Stored data:

***

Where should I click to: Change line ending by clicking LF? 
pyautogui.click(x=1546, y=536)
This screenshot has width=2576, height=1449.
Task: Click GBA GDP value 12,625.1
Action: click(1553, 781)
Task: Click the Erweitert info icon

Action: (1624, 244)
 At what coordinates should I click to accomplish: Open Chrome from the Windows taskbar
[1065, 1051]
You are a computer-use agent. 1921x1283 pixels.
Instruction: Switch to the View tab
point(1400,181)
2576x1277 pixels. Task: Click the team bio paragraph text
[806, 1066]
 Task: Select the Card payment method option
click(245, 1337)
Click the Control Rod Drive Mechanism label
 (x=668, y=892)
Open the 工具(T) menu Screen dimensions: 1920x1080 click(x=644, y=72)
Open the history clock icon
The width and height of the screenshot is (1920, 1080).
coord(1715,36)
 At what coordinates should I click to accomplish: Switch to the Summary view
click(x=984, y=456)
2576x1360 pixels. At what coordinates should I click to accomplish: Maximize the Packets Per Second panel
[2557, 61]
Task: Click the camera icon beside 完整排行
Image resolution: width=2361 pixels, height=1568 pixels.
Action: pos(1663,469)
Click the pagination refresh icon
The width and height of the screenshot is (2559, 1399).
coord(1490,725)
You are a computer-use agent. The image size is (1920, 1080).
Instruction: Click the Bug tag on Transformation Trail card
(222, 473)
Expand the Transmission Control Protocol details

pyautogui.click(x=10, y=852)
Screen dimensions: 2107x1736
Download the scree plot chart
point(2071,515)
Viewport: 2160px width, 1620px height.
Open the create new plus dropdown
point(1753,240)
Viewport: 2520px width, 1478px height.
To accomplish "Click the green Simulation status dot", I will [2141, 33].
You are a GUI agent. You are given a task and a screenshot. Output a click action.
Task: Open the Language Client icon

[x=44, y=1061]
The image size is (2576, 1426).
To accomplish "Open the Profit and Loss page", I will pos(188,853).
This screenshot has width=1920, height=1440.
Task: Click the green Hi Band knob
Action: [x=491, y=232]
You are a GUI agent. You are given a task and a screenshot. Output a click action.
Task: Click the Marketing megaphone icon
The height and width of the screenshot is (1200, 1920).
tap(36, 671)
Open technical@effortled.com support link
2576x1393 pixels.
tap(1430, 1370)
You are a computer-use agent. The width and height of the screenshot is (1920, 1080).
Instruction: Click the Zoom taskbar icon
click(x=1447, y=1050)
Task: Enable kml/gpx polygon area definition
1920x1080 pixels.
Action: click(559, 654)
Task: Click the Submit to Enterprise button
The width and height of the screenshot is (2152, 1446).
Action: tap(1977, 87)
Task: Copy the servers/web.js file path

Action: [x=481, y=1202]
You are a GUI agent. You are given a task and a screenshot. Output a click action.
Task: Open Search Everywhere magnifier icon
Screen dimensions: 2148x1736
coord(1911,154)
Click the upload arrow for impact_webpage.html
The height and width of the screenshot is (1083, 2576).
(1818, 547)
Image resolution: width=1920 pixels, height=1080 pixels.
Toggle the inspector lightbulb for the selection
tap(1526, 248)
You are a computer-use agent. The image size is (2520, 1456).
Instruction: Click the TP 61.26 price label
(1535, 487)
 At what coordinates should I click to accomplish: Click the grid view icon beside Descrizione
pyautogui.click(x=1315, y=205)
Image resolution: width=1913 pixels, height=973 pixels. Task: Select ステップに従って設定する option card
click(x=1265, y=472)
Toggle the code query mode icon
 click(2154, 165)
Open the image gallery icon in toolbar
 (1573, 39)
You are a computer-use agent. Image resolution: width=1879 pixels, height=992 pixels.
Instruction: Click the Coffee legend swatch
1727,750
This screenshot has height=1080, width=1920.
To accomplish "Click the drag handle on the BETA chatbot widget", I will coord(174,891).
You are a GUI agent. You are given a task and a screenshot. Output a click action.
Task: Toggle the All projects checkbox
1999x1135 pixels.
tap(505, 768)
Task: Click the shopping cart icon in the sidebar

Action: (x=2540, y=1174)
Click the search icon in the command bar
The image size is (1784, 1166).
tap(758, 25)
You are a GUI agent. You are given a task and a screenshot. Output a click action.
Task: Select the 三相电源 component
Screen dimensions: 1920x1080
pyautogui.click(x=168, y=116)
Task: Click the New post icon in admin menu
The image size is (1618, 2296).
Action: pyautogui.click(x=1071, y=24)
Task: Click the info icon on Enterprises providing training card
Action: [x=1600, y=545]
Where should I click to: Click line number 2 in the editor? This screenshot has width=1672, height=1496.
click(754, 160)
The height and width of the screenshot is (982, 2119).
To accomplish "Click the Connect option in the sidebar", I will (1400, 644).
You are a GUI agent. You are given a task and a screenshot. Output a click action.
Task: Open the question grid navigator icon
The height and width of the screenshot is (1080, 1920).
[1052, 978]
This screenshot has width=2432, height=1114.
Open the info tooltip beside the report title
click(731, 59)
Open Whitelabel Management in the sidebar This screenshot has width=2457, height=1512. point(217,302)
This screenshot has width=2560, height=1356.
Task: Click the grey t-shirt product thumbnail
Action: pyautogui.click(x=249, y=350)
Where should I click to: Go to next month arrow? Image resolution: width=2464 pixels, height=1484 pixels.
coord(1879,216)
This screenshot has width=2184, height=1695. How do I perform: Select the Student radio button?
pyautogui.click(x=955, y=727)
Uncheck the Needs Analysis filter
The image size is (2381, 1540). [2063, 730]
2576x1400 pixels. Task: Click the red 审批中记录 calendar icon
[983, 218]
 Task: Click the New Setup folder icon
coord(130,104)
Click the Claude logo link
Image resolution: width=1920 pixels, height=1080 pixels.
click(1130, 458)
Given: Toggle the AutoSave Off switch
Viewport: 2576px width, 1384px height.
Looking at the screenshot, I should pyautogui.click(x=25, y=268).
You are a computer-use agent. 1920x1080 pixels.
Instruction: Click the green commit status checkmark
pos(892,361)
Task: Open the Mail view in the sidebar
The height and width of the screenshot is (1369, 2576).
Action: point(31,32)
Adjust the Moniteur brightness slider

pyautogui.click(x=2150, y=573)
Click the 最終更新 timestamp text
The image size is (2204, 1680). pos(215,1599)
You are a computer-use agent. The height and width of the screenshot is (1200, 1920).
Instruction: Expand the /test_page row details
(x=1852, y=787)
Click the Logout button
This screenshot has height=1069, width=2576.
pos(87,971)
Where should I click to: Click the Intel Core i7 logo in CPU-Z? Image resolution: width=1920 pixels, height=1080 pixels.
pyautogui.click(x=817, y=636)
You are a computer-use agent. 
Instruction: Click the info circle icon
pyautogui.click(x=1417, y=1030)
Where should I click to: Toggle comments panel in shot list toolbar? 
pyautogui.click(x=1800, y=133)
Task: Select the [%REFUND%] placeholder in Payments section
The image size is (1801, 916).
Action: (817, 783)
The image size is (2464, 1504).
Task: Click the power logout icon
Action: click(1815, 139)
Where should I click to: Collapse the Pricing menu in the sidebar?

***

## PROBLEM REQUIREMENTS
Write the entries out once more, exactly as given.

## RESULT
Where should I click to: Change line ending by clicking LF? 
pyautogui.click(x=1546, y=536)
This screenshot has width=2576, height=1449.
Task: Click GBA GDP value 12,625.1
Action: click(1553, 781)
Task: Click the Erweitert info icon

Action: (1624, 244)
 At what coordinates should I click to accomplish: Open Chrome from the Windows taskbar
[1065, 1051]
You are a computer-use agent. 1921x1283 pixels.
Instruction: Switch to the View tab
point(1400,181)
2576x1277 pixels. Task: Click the team bio paragraph text
[806, 1066]
 Task: Select the Card payment method option
click(245, 1337)
Click the Control Rod Drive Mechanism label
 (x=668, y=892)
Open the 工具(T) menu Screen dimensions: 1920x1080 click(x=644, y=72)
Open the history clock icon
The width and height of the screenshot is (1920, 1080).
coord(1715,36)
 At what coordinates should I click to accomplish: Switch to the Summary view
click(x=984, y=456)
2576x1360 pixels. At what coordinates should I click to accomplish: Maximize the Packets Per Second panel
[2557, 61]
Task: Click the camera icon beside 完整排行
Image resolution: width=2361 pixels, height=1568 pixels.
Action: pos(1663,469)
Click the pagination refresh icon
The width and height of the screenshot is (2559, 1399).
coord(1490,725)
You are a computer-use agent. The image size is (1920, 1080).
Instruction: Click the Bug tag on Transformation Trail card
(222, 473)
Expand the Transmission Control Protocol details

pyautogui.click(x=10, y=852)
Screen dimensions: 2107x1736
Download the scree plot chart
point(2071,515)
Viewport: 2160px width, 1620px height.
Open the create new plus dropdown
point(1753,240)
Viewport: 2520px width, 1478px height.
To accomplish "Click the green Simulation status dot", I will [2141, 33].
You are a GUI agent. You are given a task and a screenshot. Output a click action.
Task: Open the Language Client icon

[x=44, y=1061]
The image size is (2576, 1426).
To accomplish "Open the Profit and Loss page", I will pos(188,853).
This screenshot has width=1920, height=1440.
Task: Click the green Hi Band knob
Action: [x=491, y=232]
You are a GUI agent. You are given a task and a screenshot. Output a click action.
Task: Click the Marketing megaphone icon
The height and width of the screenshot is (1200, 1920).
tap(36, 671)
Open technical@effortled.com support link
2576x1393 pixels.
tap(1430, 1370)
You are a computer-use agent. The width and height of the screenshot is (1920, 1080).
Instruction: Click the Zoom taskbar icon
click(x=1447, y=1050)
Task: Enable kml/gpx polygon area definition
1920x1080 pixels.
Action: click(559, 654)
Task: Click the Submit to Enterprise button
The width and height of the screenshot is (2152, 1446).
Action: tap(1977, 87)
Task: Copy the servers/web.js file path

Action: [x=481, y=1202]
You are a GUI agent. You are given a task and a screenshot. Output a click action.
Task: Open Search Everywhere magnifier icon
Screen dimensions: 2148x1736
coord(1911,154)
Click the upload arrow for impact_webpage.html
The height and width of the screenshot is (1083, 2576).
(1818, 547)
Image resolution: width=1920 pixels, height=1080 pixels.
Toggle the inspector lightbulb for the selection
tap(1526, 248)
You are a computer-use agent. The image size is (2520, 1456).
Instruction: Click the TP 61.26 price label
(1535, 487)
 At what coordinates should I click to accomplish: Click the grid view icon beside Descrizione
pyautogui.click(x=1315, y=205)
Image resolution: width=1913 pixels, height=973 pixels. Task: Select ステップに従って設定する option card
click(x=1265, y=472)
Toggle the code query mode icon
 click(2154, 165)
Open the image gallery icon in toolbar
 (1573, 39)
You are a computer-use agent. Image resolution: width=1879 pixels, height=992 pixels.
Instruction: Click the Coffee legend swatch
1727,750
This screenshot has height=1080, width=1920.
To accomplish "Click the drag handle on the BETA chatbot widget", I will coord(174,891).
You are a GUI agent. You are given a task and a screenshot. Output a click action.
Task: Toggle the All projects checkbox
1999x1135 pixels.
tap(505, 768)
Task: Click the shopping cart icon in the sidebar

Action: (x=2540, y=1174)
Click the search icon in the command bar
The image size is (1784, 1166).
tap(758, 25)
You are a GUI agent. You are given a task and a screenshot. Output a click action.
Task: Select the 三相电源 component
Screen dimensions: 1920x1080
pyautogui.click(x=168, y=116)
Task: Click the New post icon in admin menu
The image size is (1618, 2296).
Action: pyautogui.click(x=1071, y=24)
Task: Click the info icon on Enterprises providing training card
Action: [x=1600, y=545]
Where should I click to: Click line number 2 in the editor? This screenshot has width=1672, height=1496.
click(754, 160)
The height and width of the screenshot is (982, 2119).
To accomplish "Click the Connect option in the sidebar", I will (1400, 644).
You are a GUI agent. You are given a task and a screenshot. Output a click action.
Task: Open the question grid navigator icon
The height and width of the screenshot is (1080, 1920).
[1052, 978]
This screenshot has width=2432, height=1114.
Open the info tooltip beside the report title
click(731, 59)
Open Whitelabel Management in the sidebar This screenshot has width=2457, height=1512. point(217,302)
This screenshot has width=2560, height=1356.
Task: Click the grey t-shirt product thumbnail
Action: pyautogui.click(x=249, y=350)
Where should I click to: Go to next month arrow? Image resolution: width=2464 pixels, height=1484 pixels.
coord(1879,216)
This screenshot has width=2184, height=1695. How do I perform: Select the Student radio button?
pyautogui.click(x=955, y=727)
Uncheck the Needs Analysis filter
The image size is (2381, 1540). [2063, 730]
2576x1400 pixels. Task: Click the red 审批中记录 calendar icon
[983, 218]
 Task: Click the New Setup folder icon
coord(130,104)
Click the Claude logo link
Image resolution: width=1920 pixels, height=1080 pixels.
click(1130, 458)
Given: Toggle the AutoSave Off switch
Viewport: 2576px width, 1384px height.
Looking at the screenshot, I should pyautogui.click(x=25, y=268).
You are a computer-use agent. 1920x1080 pixels.
Instruction: Click the green commit status checkmark
pos(892,361)
Task: Open the Mail view in the sidebar
The height and width of the screenshot is (1369, 2576).
Action: point(31,32)
Adjust the Moniteur brightness slider

pyautogui.click(x=2150, y=573)
Click the 最終更新 timestamp text
The image size is (2204, 1680). pos(215,1599)
You are a computer-use agent. The height and width of the screenshot is (1200, 1920).
Instruction: Expand the /test_page row details
(x=1852, y=787)
Click the Logout button
This screenshot has height=1069, width=2576.
pos(87,971)
Where should I click to: Click the Intel Core i7 logo in CPU-Z? Image resolution: width=1920 pixels, height=1080 pixels.
pyautogui.click(x=817, y=636)
You are a computer-use agent. 
Instruction: Click the info circle icon
pyautogui.click(x=1417, y=1030)
Where should I click to: Toggle comments panel in shot list toolbar? 
pyautogui.click(x=1800, y=133)
Task: Select the [%REFUND%] placeholder in Payments section
The image size is (1801, 916).
Action: (817, 783)
The image size is (2464, 1504).
Task: Click the power logout icon
Action: click(1815, 139)
Where should I click to: Collapse the Pricing menu in the sidebar?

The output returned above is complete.